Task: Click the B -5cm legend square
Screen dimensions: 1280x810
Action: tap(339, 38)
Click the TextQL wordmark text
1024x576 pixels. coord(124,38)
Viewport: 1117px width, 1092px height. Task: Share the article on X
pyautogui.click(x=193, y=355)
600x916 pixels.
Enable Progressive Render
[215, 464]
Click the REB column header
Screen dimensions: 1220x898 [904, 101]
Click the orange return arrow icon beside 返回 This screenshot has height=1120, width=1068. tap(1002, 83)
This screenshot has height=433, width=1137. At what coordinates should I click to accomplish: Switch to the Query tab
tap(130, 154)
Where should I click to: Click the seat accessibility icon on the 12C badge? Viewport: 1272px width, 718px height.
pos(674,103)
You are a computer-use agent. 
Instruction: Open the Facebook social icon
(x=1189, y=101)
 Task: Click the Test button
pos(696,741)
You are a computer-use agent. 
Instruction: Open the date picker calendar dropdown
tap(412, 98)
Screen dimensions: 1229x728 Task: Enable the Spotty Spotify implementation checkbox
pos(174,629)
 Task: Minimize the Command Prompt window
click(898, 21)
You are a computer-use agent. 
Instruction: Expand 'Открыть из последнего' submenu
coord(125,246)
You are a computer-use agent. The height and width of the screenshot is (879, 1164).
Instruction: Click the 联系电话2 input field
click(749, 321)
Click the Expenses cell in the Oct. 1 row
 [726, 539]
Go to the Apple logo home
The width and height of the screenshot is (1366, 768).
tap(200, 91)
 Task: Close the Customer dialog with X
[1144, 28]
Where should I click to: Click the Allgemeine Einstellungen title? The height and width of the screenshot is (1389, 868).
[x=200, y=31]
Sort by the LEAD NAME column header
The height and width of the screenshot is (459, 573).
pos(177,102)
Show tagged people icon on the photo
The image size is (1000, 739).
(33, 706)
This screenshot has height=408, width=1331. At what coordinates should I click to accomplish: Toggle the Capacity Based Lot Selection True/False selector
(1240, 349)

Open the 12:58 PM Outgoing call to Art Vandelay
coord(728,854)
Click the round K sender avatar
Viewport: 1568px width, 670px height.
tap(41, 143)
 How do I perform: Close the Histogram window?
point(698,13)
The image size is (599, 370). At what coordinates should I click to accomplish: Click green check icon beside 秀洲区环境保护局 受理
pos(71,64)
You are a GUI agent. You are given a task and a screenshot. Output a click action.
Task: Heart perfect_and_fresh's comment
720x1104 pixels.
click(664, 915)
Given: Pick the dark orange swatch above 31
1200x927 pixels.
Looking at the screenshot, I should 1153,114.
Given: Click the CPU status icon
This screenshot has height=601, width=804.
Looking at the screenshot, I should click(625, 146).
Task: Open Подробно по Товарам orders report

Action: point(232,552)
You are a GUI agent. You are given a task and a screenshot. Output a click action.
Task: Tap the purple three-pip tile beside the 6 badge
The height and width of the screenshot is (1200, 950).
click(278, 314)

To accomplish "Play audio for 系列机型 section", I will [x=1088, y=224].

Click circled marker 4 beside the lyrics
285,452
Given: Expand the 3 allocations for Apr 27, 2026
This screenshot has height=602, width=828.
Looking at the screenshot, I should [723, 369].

◇ ◇ ◇

**AIM OF THE EXERCISE:** Reproduce the material exactly, from the first line to the last.

**RESPONSE:**
Task: Click the B -5cm legend square
Screen dimensions: 1280x810
Action: tap(339, 38)
Click the TextQL wordmark text
1024x576 pixels. coord(124,38)
Viewport: 1117px width, 1092px height. Task: Share the article on X
pyautogui.click(x=193, y=355)
600x916 pixels.
Enable Progressive Render
[215, 464]
Click the REB column header
Screen dimensions: 1220x898 [904, 101]
Click the orange return arrow icon beside 返回 This screenshot has height=1120, width=1068. tap(1002, 83)
This screenshot has height=433, width=1137. At what coordinates should I click to accomplish: Switch to the Query tab
tap(130, 154)
Where should I click to: Click the seat accessibility icon on the 12C badge? Viewport: 1272px width, 718px height.
pos(674,103)
You are a computer-use agent. 
Instruction: Open the Facebook social icon
(x=1189, y=101)
 Task: Click the Test button
pos(696,741)
You are a computer-use agent. 
Instruction: Open the date picker calendar dropdown
tap(412, 98)
Screen dimensions: 1229x728 Task: Enable the Spotty Spotify implementation checkbox
pos(174,629)
 Task: Minimize the Command Prompt window
click(898, 21)
You are a computer-use agent. 
Instruction: Expand 'Открыть из последнего' submenu
coord(125,246)
You are a computer-use agent. The height and width of the screenshot is (879, 1164).
Instruction: Click the 联系电话2 input field
click(749, 321)
Click the Expenses cell in the Oct. 1 row
 [726, 539]
Go to the Apple logo home
The width and height of the screenshot is (1366, 768).
tap(200, 91)
 Task: Close the Customer dialog with X
[1144, 28]
Where should I click to: Click the Allgemeine Einstellungen title? The height and width of the screenshot is (1389, 868).
[x=200, y=31]
Sort by the LEAD NAME column header
The height and width of the screenshot is (459, 573).
pos(177,102)
Show tagged people icon on the photo
The image size is (1000, 739).
(33, 706)
This screenshot has height=408, width=1331. At what coordinates should I click to accomplish: Toggle the Capacity Based Lot Selection True/False selector
(1240, 349)

Open the 12:58 PM Outgoing call to Art Vandelay
coord(728,854)
Click the round K sender avatar
Viewport: 1568px width, 670px height.
tap(41, 143)
 How do I perform: Close the Histogram window?
point(698,13)
The image size is (599, 370). At what coordinates should I click to accomplish: Click green check icon beside 秀洲区环境保护局 受理
pos(71,64)
You are a GUI agent. You are given a task and a screenshot. Output a click action.
Task: Heart perfect_and_fresh's comment
720x1104 pixels.
click(664, 915)
Given: Pick the dark orange swatch above 31
1200x927 pixels.
Looking at the screenshot, I should 1153,114.
Given: Click the CPU status icon
This screenshot has height=601, width=804.
Looking at the screenshot, I should click(625, 146).
Task: Open Подробно по Товарам orders report

Action: point(232,552)
You are a GUI agent. You are given a task and a screenshot. Output a click action.
Task: Tap the purple three-pip tile beside the 6 badge
The height and width of the screenshot is (1200, 950).
click(278, 314)

To accomplish "Play audio for 系列机型 section", I will [x=1088, y=224].

Click circled marker 4 beside the lyrics
285,452
Given: Expand the 3 allocations for Apr 27, 2026
This screenshot has height=602, width=828.
Looking at the screenshot, I should [723, 369].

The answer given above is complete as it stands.